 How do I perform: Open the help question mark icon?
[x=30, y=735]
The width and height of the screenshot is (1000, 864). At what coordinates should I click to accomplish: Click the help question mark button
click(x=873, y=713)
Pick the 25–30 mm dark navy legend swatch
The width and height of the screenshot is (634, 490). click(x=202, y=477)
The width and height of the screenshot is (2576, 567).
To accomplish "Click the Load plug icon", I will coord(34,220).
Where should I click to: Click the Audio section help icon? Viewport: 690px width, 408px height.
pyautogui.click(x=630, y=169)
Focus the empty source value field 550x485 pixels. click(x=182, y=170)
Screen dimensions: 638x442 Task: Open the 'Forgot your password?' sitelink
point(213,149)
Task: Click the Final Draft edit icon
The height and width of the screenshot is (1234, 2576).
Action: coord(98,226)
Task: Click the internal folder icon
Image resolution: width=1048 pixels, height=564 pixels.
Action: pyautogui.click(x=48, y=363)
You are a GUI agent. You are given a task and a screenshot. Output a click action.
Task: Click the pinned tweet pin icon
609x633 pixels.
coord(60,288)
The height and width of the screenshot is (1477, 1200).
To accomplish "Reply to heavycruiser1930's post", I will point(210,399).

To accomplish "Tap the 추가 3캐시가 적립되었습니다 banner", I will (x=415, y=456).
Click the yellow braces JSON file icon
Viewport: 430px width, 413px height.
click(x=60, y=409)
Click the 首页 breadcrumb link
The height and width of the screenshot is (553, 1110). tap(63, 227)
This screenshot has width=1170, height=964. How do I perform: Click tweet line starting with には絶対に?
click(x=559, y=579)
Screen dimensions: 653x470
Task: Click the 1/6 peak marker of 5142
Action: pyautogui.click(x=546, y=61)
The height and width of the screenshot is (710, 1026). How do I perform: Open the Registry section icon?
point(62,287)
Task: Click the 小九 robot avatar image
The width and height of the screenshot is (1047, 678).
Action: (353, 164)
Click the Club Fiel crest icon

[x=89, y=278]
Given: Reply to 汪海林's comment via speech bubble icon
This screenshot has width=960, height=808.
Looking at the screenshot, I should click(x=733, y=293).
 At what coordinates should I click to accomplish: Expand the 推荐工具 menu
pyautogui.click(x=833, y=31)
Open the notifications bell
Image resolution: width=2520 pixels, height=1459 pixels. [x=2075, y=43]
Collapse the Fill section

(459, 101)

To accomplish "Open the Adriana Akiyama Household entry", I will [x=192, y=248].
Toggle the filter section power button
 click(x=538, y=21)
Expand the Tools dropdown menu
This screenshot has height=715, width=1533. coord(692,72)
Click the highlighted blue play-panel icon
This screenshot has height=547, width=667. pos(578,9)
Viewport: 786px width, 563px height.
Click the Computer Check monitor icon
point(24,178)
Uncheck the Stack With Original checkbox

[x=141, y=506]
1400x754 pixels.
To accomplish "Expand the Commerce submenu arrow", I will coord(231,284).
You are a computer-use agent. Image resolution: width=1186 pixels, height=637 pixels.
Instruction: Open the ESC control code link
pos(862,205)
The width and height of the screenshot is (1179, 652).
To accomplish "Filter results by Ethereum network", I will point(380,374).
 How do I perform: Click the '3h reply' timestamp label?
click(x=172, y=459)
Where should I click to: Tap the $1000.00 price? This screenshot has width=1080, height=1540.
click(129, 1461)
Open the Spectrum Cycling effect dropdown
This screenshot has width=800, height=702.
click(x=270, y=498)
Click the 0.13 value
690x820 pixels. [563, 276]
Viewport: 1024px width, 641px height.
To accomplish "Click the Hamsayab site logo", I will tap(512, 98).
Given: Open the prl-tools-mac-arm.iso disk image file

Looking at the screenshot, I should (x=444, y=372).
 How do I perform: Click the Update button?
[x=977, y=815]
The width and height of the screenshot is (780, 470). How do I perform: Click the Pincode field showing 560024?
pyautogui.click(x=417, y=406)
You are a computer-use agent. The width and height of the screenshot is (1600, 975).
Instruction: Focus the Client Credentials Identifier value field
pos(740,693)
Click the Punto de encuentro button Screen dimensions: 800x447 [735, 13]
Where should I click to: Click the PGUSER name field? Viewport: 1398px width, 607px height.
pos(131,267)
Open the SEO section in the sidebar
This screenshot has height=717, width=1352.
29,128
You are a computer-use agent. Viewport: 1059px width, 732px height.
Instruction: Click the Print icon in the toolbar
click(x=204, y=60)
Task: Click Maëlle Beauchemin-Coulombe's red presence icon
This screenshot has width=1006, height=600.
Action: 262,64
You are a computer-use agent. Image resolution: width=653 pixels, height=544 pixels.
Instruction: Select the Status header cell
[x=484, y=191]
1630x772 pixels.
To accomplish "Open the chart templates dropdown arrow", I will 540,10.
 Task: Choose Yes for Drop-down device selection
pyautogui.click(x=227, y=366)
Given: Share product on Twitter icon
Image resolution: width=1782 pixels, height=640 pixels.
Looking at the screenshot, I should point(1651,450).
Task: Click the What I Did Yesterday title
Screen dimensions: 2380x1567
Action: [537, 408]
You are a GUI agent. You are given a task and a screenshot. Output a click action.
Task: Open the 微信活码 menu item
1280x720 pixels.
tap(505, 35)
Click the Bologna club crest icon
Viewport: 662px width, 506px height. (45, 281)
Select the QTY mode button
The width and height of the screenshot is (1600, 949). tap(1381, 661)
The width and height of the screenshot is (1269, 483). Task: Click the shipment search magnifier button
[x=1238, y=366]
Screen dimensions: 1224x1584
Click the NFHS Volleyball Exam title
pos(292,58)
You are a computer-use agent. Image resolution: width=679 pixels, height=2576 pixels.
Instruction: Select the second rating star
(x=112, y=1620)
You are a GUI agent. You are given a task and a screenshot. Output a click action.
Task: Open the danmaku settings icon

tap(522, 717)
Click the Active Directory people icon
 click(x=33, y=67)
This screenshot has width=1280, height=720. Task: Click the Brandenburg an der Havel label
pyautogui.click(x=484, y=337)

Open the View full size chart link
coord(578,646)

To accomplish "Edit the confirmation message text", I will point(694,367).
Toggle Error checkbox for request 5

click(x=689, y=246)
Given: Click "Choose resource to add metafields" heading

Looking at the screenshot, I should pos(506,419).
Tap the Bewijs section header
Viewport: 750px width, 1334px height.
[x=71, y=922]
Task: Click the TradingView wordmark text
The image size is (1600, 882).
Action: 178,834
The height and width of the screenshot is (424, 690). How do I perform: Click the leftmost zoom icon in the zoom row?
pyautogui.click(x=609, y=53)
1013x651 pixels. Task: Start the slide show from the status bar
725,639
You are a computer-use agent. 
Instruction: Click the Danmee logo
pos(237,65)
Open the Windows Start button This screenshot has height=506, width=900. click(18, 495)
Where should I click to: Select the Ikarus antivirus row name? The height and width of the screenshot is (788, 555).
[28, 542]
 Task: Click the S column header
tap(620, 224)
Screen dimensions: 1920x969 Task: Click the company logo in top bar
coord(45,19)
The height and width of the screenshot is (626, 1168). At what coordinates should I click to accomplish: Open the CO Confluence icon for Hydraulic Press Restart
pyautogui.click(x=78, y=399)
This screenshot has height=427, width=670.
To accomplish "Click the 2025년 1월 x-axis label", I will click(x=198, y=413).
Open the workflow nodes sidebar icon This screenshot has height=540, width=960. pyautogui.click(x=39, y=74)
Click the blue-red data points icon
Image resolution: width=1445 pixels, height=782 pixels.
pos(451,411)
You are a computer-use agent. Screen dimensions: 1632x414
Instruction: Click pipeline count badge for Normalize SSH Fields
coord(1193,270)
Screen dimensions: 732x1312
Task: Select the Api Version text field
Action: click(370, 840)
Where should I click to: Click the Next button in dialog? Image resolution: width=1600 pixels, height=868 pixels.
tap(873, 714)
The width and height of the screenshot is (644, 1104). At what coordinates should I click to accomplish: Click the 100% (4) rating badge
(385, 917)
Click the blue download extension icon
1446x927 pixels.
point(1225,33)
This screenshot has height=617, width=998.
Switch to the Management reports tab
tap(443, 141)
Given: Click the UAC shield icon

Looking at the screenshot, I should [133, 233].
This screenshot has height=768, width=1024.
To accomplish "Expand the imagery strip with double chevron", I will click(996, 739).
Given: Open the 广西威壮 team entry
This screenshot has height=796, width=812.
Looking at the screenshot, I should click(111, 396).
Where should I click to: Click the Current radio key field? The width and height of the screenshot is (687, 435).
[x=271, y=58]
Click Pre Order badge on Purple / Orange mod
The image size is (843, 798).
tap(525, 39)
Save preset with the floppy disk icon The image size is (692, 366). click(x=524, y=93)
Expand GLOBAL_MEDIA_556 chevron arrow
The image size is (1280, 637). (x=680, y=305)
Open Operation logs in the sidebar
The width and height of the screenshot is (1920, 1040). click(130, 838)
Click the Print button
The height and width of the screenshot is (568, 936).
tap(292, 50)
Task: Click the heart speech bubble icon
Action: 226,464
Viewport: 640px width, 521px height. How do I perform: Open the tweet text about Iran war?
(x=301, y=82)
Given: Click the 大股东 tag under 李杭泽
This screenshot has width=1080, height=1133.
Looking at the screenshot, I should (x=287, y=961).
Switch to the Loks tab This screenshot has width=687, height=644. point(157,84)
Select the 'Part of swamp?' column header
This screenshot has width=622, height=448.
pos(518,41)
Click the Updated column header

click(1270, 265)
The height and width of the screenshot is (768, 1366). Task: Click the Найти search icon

* * *

> What the task asks
Check the records above line by line and tally those holding the string "entry". Answer with the number only.

> Solution to this problem
2